**Exercise:**
With pictures excluded, copy word for word the lines in the data below from the line containing "Given: Switch to the Network Devices tab" through the line containing "The width and height of the screenshot is (872, 384).".

**Given records:**
BEGIN
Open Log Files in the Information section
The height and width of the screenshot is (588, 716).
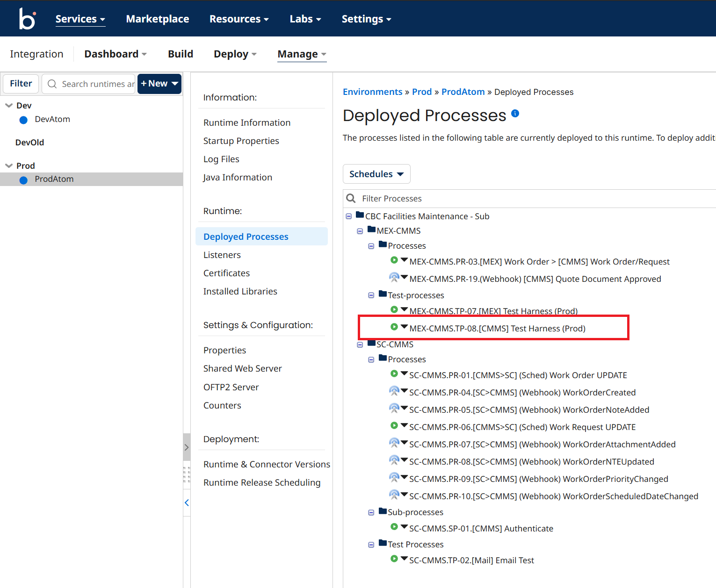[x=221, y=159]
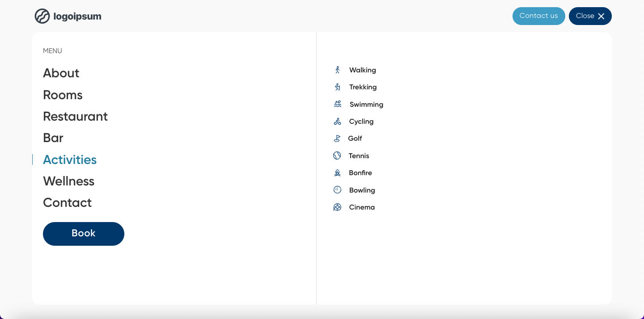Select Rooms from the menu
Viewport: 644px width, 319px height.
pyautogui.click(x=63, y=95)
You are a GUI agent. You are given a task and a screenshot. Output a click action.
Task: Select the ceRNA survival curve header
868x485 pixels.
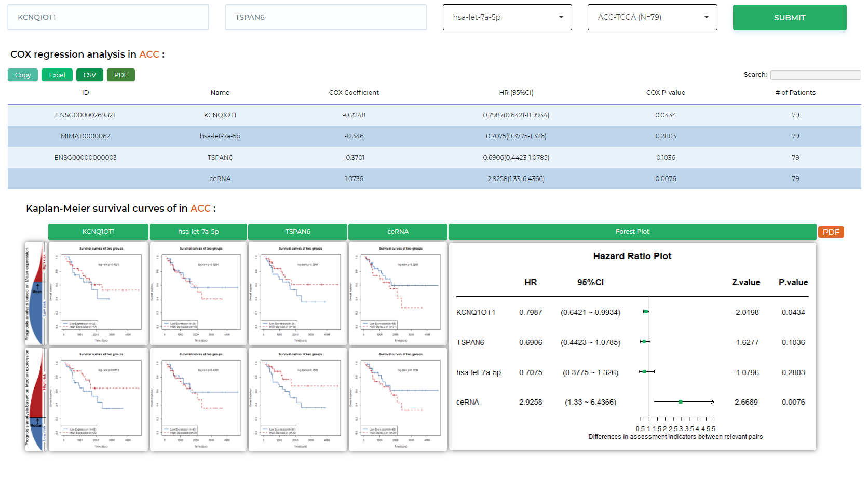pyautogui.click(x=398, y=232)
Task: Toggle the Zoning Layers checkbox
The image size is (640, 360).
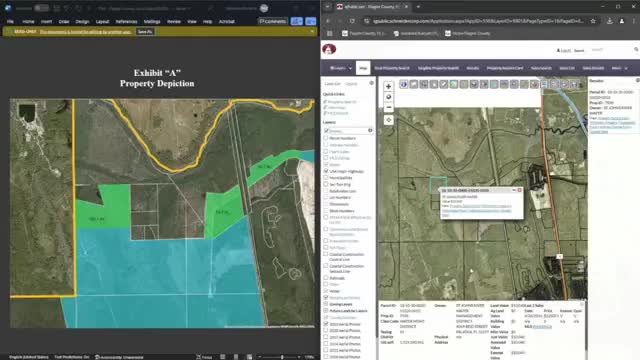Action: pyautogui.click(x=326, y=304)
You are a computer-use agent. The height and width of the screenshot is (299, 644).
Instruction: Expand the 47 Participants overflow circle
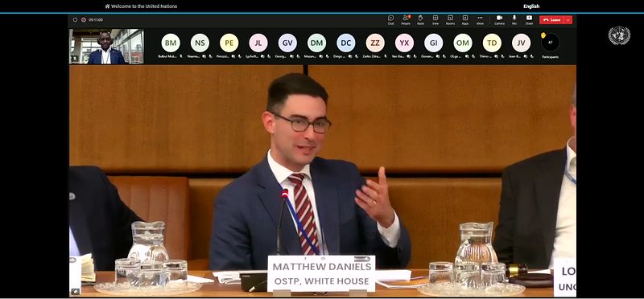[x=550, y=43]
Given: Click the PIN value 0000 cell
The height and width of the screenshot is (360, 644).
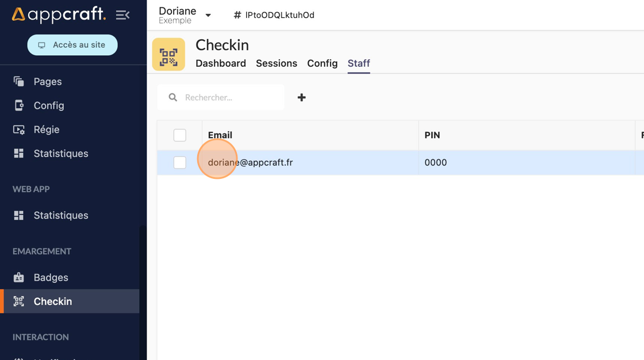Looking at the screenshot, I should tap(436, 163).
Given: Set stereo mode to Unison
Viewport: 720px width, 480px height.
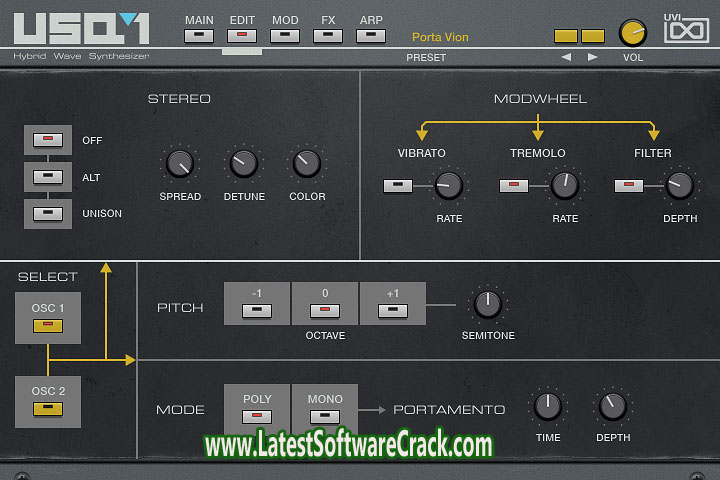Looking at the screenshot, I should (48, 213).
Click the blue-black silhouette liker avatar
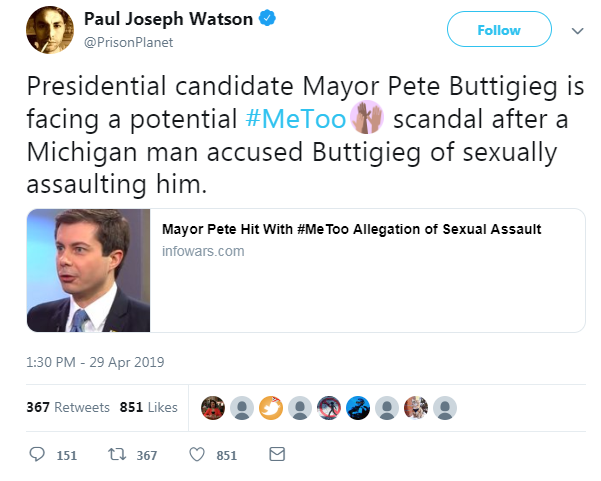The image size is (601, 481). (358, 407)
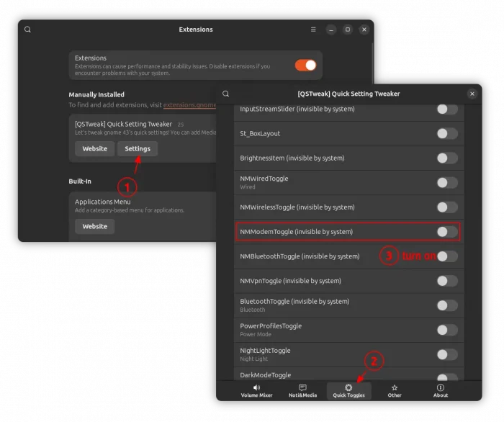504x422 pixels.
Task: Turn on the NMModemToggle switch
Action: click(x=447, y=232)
END
BEGIN
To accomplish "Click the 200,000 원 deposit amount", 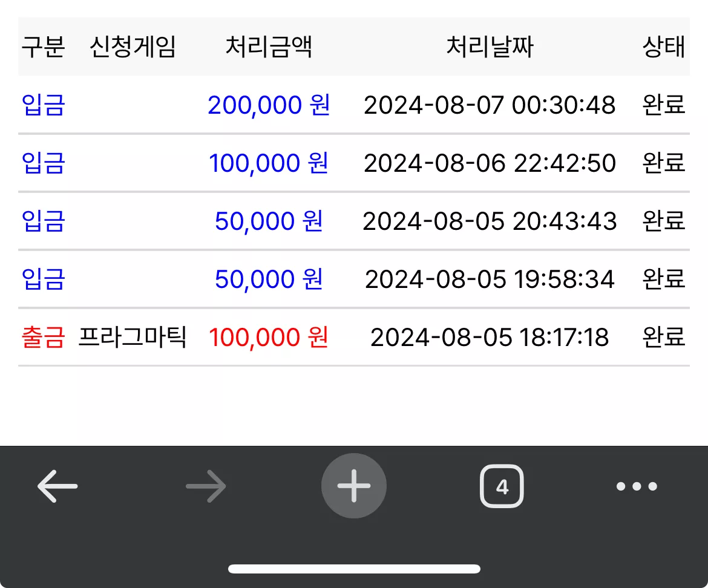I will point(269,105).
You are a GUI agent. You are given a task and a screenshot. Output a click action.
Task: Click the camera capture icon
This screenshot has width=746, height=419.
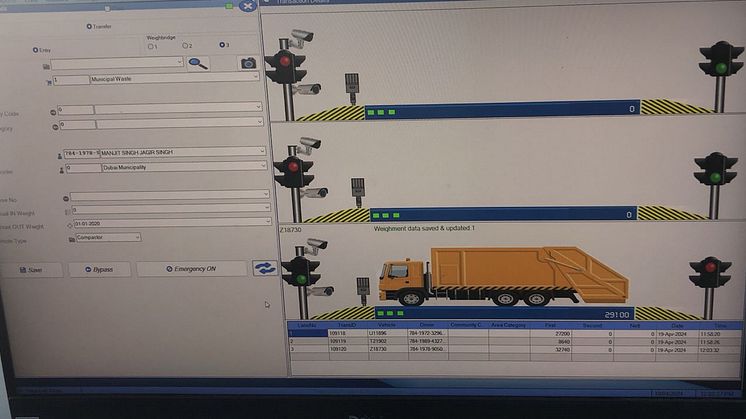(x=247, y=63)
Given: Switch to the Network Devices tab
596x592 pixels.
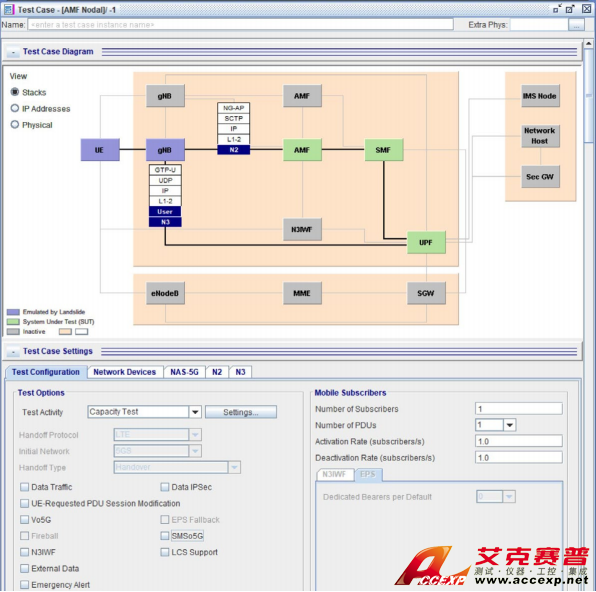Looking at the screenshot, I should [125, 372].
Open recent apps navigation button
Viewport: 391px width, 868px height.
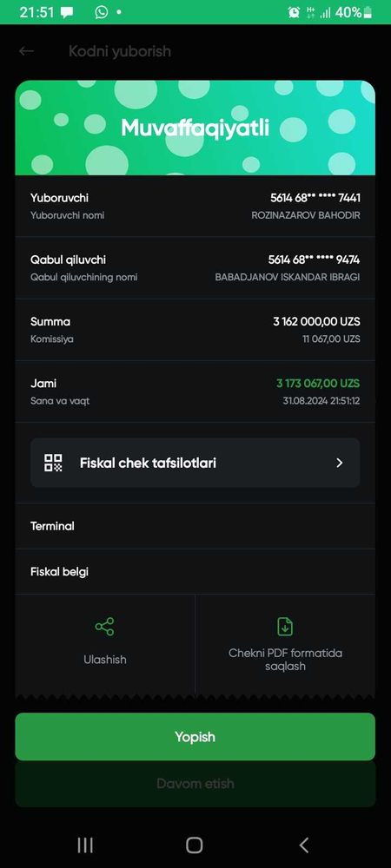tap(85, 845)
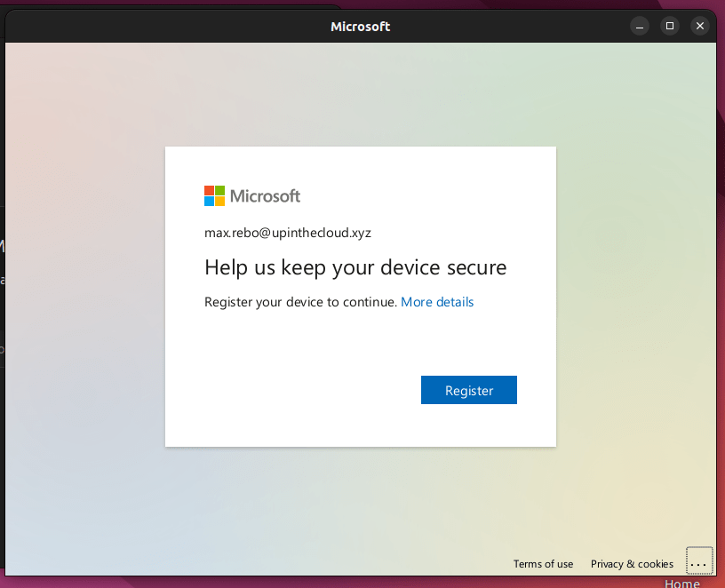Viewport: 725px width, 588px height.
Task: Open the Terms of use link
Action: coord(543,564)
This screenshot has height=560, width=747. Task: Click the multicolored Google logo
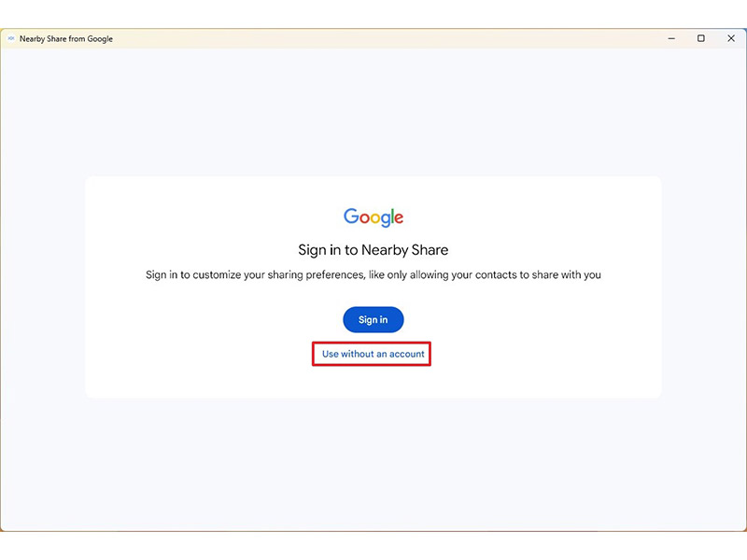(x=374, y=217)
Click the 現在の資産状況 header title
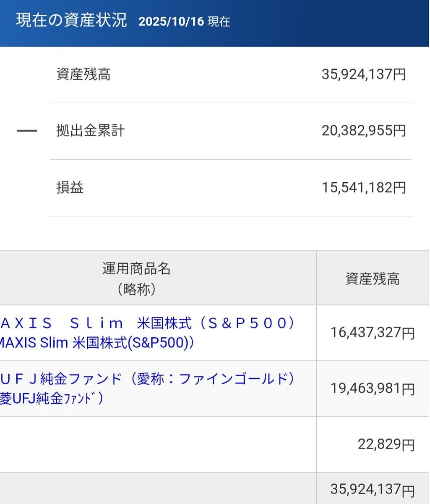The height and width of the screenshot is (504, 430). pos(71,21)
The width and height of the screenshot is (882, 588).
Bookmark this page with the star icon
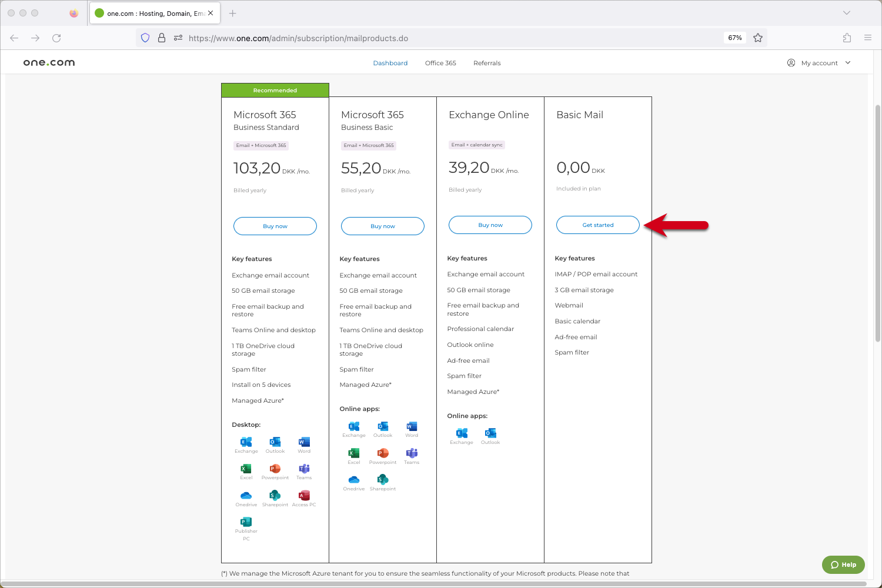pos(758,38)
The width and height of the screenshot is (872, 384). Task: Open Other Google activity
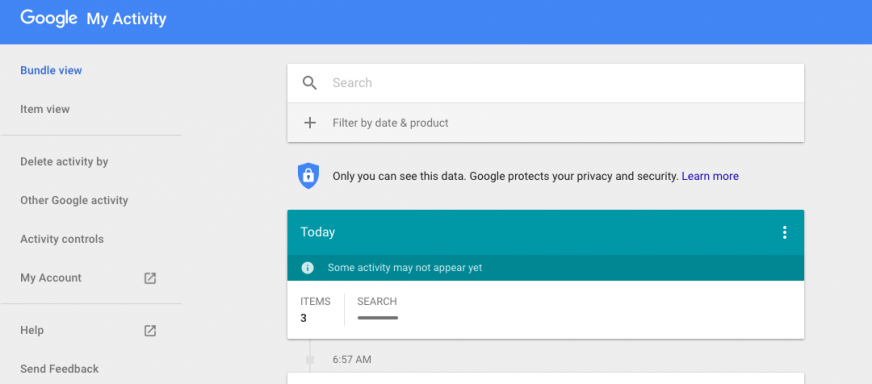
END
**Answer to this exercise:**
Given: Switch to the Network Devices tab
596x592 pixels.
Looking at the screenshot, I should [125, 372].
Open recent apps navigation button
Viewport: 391px width, 868px height.
tap(85, 845)
Viewport: 725px width, 588px height.
Task: Open the Terms of use link
Action: coord(543,564)
This screenshot has height=560, width=747. Task: Click the multicolored Google logo
(x=374, y=217)
Click the 現在の資産状況 header title
The height and width of the screenshot is (504, 430). pos(71,21)
The width and height of the screenshot is (882, 588).
Bookmark this page with the star icon
pos(758,38)
The width and height of the screenshot is (872, 384). Task: Open Other Google activity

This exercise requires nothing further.